- _Exercise instructions_
Rewrite each of the items below as one entry in a numbered list, and omit any blank lines.

- _Task data_
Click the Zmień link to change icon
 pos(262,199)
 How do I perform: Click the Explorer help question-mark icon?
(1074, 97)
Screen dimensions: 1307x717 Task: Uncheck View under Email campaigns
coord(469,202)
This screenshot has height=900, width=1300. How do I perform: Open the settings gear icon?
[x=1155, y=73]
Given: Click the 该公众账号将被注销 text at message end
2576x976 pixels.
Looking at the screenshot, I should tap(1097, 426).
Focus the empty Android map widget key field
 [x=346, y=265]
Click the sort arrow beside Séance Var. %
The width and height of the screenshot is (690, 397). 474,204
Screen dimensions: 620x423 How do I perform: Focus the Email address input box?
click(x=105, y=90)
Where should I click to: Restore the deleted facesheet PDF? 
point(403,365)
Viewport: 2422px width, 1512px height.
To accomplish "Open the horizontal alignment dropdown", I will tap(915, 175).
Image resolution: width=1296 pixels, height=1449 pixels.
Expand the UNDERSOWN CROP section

- _Finished answer_
1. Click the Zmień link to change icon
2.  pos(262,199)
3.  How do I perform: Click the Explorer help question-mark icon?
4. (1074, 97)
5. Screen dimensions: 1307x717 Task: Uncheck View under Email campaigns
6. coord(469,202)
7. This screenshot has height=900, width=1300. How do I perform: Open the settings gear icon?
8. [x=1155, y=73]
9. Given: Click the 该公众账号将被注销 text at message end
10. 2576x976 pixels.
11. Looking at the screenshot, I should tap(1097, 426).
12. Focus the empty Android map widget key field
13.  [x=346, y=265]
14. Click the sort arrow beside Séance Var. %
15. The width and height of the screenshot is (690, 397). 474,204
16. Screen dimensions: 620x423 How do I perform: Focus the Email address input box?
17. click(x=105, y=90)
18. Where should I click to: Restore the deleted facesheet PDF? 
19. point(403,365)
20. Viewport: 2422px width, 1512px height.
21. To accomplish "Open the horizontal alignment dropdown", I will tap(915, 175).
22. Image resolution: width=1296 pixels, height=1449 pixels.
23. Expand the UNDERSOWN CROP section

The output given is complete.